- _EXERCISE REQUIREMENTS_: What is needed is an exact copy of every record below.

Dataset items
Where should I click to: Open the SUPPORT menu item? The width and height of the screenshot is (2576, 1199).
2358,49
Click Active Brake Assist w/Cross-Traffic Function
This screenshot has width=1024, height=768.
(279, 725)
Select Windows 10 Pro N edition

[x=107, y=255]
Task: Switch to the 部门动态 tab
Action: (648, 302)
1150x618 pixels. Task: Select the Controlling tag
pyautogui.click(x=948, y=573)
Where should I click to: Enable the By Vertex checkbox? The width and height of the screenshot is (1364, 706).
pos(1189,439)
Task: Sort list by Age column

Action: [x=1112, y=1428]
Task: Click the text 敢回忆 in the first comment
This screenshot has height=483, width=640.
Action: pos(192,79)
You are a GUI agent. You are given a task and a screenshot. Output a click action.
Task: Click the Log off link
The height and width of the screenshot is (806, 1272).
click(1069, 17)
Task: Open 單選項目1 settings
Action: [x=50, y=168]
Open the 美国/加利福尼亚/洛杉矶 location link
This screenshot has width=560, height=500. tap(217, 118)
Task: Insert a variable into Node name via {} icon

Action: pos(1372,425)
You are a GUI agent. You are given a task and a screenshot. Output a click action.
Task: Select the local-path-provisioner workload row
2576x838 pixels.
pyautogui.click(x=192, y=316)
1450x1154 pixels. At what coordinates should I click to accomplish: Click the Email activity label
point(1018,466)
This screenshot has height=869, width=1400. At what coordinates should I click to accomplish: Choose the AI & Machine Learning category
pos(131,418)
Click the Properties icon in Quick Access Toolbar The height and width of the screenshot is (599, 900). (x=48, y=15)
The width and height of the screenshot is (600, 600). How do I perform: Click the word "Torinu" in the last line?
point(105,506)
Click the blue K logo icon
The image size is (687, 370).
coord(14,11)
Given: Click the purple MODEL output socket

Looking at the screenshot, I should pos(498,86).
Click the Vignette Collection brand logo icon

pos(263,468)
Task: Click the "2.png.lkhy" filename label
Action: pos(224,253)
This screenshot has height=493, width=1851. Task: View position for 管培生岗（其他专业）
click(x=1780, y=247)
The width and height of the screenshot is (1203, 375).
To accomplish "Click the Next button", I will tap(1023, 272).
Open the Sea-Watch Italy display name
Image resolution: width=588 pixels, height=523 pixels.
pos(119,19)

- _ANSWER AREA_:
Where should I click to: Open the SUPPORT menu item? The width and height of the screenshot is (2576, 1199).
2358,49
Click Active Brake Assist w/Cross-Traffic Function
This screenshot has width=1024, height=768.
(279, 725)
Select Windows 10 Pro N edition

[x=107, y=255]
Task: Switch to the 部门动态 tab
Action: (648, 302)
1150x618 pixels. Task: Select the Controlling tag
pyautogui.click(x=948, y=573)
Where should I click to: Enable the By Vertex checkbox? The width and height of the screenshot is (1364, 706).
pos(1189,439)
Task: Sort list by Age column

Action: [x=1112, y=1428]
Task: Click the text 敢回忆 in the first comment
This screenshot has height=483, width=640.
Action: pos(192,79)
You are a GUI agent. You are given a task and a screenshot. Output a click action.
Task: Click the Log off link
The height and width of the screenshot is (806, 1272).
click(1069, 17)
Task: Open 單選項目1 settings
Action: [x=50, y=168]
Open the 美国/加利福尼亚/洛杉矶 location link
This screenshot has width=560, height=500. tap(217, 118)
Task: Insert a variable into Node name via {} icon

Action: pos(1372,425)
You are a GUI agent. You are given a task and a screenshot. Output a click action.
Task: Select the local-path-provisioner workload row
2576x838 pixels.
pyautogui.click(x=192, y=316)
1450x1154 pixels. At what coordinates should I click to accomplish: Click the Email activity label
point(1018,466)
This screenshot has height=869, width=1400. At what coordinates should I click to accomplish: Choose the AI & Machine Learning category
pos(131,418)
Click the Properties icon in Quick Access Toolbar The height and width of the screenshot is (599, 900). (x=48, y=15)
The width and height of the screenshot is (600, 600). How do I perform: Click the word "Torinu" in the last line?
point(105,506)
Click the blue K logo icon
The image size is (687, 370).
coord(14,11)
Given: Click the purple MODEL output socket

Looking at the screenshot, I should pos(498,86).
Click the Vignette Collection brand logo icon

pos(263,468)
Task: Click the "2.png.lkhy" filename label
Action: pos(224,253)
This screenshot has height=493, width=1851. Task: View position for 管培生岗（其他专业）
click(x=1780, y=247)
The width and height of the screenshot is (1203, 375).
To accomplish "Click the Next button", I will tap(1023, 272).
Open the Sea-Watch Italy display name
Image resolution: width=588 pixels, height=523 pixels.
pos(119,19)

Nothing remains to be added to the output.